The meeting included, aside from Netanyahu, Knesset Speaker Yariv Levin (Likud), Samaria Regional Council chief Yossi Dagan, Binyamin Regional Council chief Yisrael Gantz, Jordan Valley Regional Council chief David Elhayani, Gush Etzion Regional Council chief Shlomo Ne’eman, and Mount Hebron Regional Council chief Yochai Damri.
During the gathering, Netanyahu told settlement leaders that Israel has a “historic opportunity to apply sovereignty over parts of Judea and Samaria,” while emphasizing his obligation under the Trump administration’s Middle East peace plan to conduct final status negotiations with the Palestinian Authority, should the PA drop its opposition to talks.
Regarding the details of the soon-to-be presented sovereignty plan, Netanyahu said that talks were continuing with the Trump administration, and that the final perimeters of the plan had yet to be determined.

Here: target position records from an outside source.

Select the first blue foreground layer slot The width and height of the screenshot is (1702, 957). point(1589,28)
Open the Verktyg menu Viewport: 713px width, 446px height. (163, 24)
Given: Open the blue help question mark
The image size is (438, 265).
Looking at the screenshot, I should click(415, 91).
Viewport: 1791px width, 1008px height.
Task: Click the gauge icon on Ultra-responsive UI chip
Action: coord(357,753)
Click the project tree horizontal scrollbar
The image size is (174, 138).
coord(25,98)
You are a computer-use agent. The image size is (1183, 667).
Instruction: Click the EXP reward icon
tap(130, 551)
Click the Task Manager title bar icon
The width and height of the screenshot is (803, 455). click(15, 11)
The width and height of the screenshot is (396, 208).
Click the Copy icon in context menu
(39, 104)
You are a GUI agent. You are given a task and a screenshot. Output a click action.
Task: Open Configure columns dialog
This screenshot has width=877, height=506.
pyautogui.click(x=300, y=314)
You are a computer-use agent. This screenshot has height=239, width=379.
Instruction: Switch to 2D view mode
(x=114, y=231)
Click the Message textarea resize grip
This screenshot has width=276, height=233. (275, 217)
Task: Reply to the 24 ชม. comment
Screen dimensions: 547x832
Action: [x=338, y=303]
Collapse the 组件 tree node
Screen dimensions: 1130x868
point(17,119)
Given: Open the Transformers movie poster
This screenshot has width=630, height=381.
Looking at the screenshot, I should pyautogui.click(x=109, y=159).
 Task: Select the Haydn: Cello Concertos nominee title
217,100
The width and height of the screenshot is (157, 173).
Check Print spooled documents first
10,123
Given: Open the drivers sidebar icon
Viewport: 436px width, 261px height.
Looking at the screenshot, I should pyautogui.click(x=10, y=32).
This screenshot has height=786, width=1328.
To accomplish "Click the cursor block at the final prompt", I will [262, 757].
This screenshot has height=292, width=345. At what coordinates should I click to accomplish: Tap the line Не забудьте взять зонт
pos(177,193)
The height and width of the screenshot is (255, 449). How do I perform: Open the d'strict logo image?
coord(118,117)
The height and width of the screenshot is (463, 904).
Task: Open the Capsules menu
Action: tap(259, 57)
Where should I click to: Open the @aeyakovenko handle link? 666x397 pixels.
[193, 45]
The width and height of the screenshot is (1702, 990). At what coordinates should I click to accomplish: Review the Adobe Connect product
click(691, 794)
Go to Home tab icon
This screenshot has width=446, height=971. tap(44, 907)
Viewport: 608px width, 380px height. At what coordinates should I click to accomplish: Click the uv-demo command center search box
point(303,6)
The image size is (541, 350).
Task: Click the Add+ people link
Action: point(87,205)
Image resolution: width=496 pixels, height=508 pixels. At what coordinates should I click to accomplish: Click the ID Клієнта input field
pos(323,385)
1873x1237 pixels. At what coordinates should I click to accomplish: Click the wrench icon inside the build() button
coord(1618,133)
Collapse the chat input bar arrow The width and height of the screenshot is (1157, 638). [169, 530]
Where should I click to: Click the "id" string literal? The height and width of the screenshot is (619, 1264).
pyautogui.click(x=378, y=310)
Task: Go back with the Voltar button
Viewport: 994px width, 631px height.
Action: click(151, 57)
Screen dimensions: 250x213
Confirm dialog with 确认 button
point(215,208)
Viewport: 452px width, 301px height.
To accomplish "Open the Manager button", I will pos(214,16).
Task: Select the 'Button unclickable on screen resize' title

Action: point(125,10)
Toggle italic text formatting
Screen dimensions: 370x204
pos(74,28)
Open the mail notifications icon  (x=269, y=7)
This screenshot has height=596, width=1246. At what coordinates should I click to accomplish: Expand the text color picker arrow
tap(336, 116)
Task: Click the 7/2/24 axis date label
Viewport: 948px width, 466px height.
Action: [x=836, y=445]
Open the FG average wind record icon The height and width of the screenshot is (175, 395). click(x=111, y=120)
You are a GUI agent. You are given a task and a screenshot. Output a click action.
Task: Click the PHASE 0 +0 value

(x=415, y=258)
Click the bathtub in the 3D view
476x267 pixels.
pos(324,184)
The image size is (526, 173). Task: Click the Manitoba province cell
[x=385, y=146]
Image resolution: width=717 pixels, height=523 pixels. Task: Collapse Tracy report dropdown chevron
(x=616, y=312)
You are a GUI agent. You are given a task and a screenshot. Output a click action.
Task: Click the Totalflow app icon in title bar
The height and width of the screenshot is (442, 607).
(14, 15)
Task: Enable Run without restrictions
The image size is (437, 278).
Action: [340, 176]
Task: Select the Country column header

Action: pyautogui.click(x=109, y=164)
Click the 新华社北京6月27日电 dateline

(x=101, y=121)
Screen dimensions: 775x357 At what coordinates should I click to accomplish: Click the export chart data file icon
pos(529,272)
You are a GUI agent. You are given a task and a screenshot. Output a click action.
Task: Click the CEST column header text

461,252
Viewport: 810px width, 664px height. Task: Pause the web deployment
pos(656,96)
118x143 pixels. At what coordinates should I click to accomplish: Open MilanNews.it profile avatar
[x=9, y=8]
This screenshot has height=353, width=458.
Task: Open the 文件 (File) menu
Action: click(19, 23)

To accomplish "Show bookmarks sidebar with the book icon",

Netanyahu agreed to keep in contact with settlement leaders regarding the sovereignty plan.
Both Netanyahu and Knesset Speaker Levin called on the Yesha Council to endorse the sovereignty plan, calling it a “historic process” for applying sovereignty.
Sources with direct knowledge of the meeting told Arutz Sheva Tuesday afternoon that the meeting was held in a positive atmosphere, but added that the discussion was stormy, and ‘charged’. Settlement leaders called on Netanyahu not to commit to backing Palestinian statehood, and pushed him to alter the sovereignty map so as to avoid Israeli towns in Judea and Samaria from becoming isolated enclaves.
In the conceptual maps presented by the Trump administration in its peace plan, all but 15 Israeli towns in Judea and Samaria would be incorporated into a single contiguous bloc of territory under Israeli sovereignty.
The 15 remaining towns would also be placed under Israeli sovereignty, but without contiguous connection to the rest of Israel. In addition, these isolated enclaves would be barred from expanding for four years.